Both women seem out of their element. Splendour in the Grass (a line from a poem by W.B. Yeats) conjures the beauty of the land, but here we see our heroine in the water. Natalie, who was terrified of water, found the scene traumatic; and in 1981 (the same year in which Salvador and Marcelo’s affair began), Natalie died by drowning when she apparently fell from the deck of her husband Robert Wagner’s boat (named Splendour in her honour.)

Niagara is named after the famous waterfall, but Marilyn’s character Rose – with her hot pink dress and signature red lipstick, singing of lust – seems more akin to fire. Marilyn also died before her time, and like Marcelo, she had battled addiction. In her first film – Scudda Hoo! Scudda Hay, in which a nine-year-old Natalie starred – Marilyn’s tiny role was mostly cut, but the two women would meet again, just days before Marilyn died in 1962, when Natalie attended a party with her Splendour co-star, Warren Beatty (see here.)

Earlier that year, Natalie had spoken to Redbook‘s Alan Levy about Marilyn, and her words echo Salvador’s wish to protect them both.

“When you look at Marilyn on the screen, you don’t want anything bad to happen to her. You really care that she should be all right … happy.”

Summer at the Movies with Marilyn

On the WowOwow (Women on the Web) site today, ‘Mr Wow’ enjoys some classic movies – starting with Marilyn Monroe’s ‘Heat Wave’ from There’s No Business Like Show Business (1954), as what song could be more apt in the heat of July?

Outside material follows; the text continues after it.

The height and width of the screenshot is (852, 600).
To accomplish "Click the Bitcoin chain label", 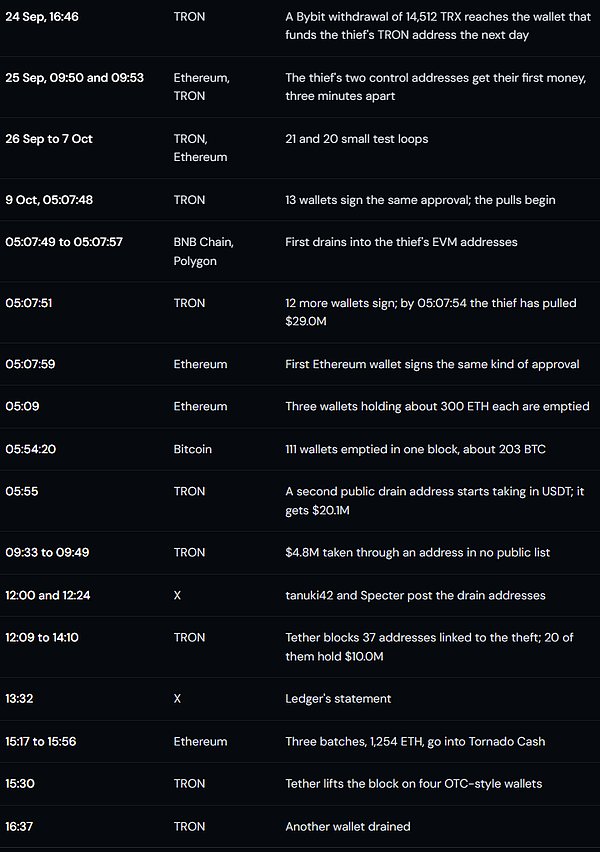I will pyautogui.click(x=192, y=449).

Two other Monroe movies are also mentioned: Don’t Bother to Knock (1952), not really a ‘summer movie’ but a great film noir with one of Marilyn’s most affecting performances as the disturbed babysitter, Nell Forbes.

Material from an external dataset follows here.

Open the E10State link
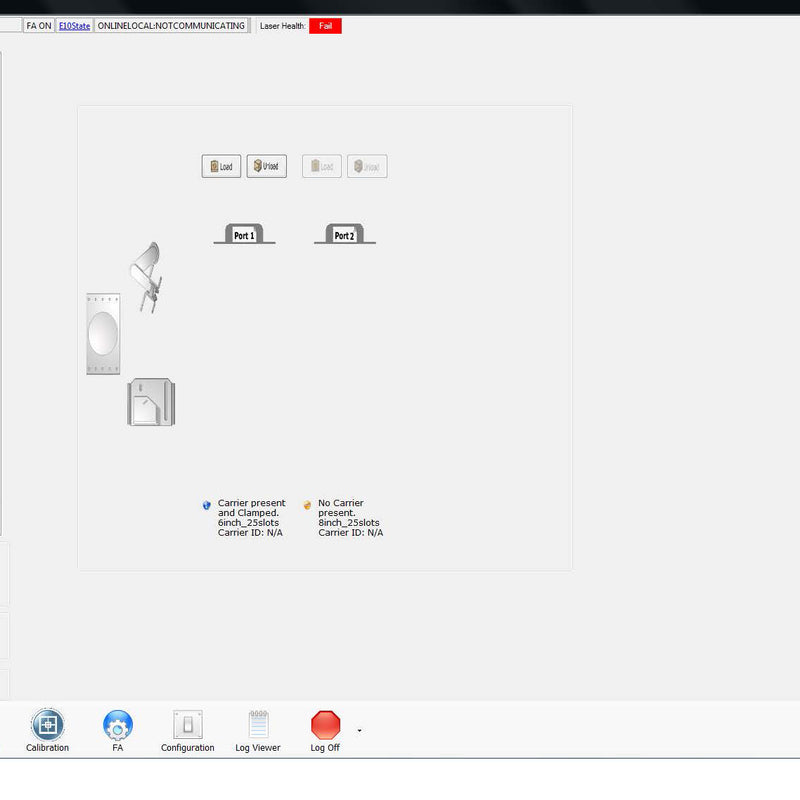 [x=74, y=26]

An interesting observation is made on the scene in Niagara (1953), where Marilyn, as the trampy Rose Loomis, requests her favourite song, ‘Kiss’. (Monroe had recorded her own version, which was deemed too sensuous for the movie but can found on most MM compilation albums today.)

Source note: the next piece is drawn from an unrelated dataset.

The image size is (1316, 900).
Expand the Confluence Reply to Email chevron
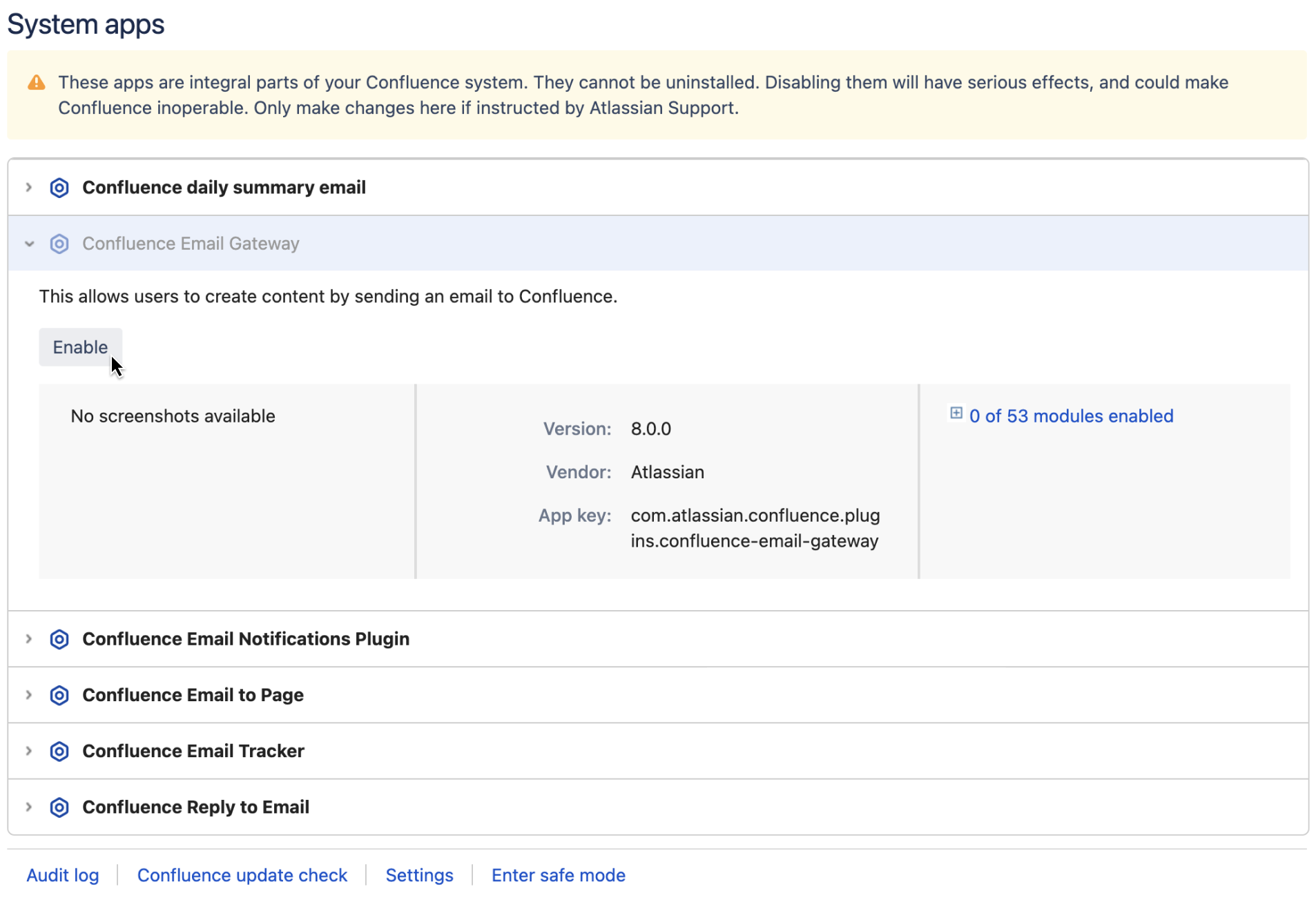pos(29,807)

“She wears a tight, blazing red dress, and when she walks toward the camera, pelvis thrust out, a bit of a womanly belly obvious, it is her most erotic screen moment. (Later, she would look sexy – all butt and bust – but not be sexy.)”

However, surely the ideal Monroe vehicle to watch right now is The Seven Year Itch (1955), as the comic storyline hinges on the unbearable heat of Manhattan in July, and a middle-aged man’s existential crisis when his wife and son leave the city and he attempts to seduce his gorgeous neighbour (Marilyn, of course), via the wonder of air conditioning.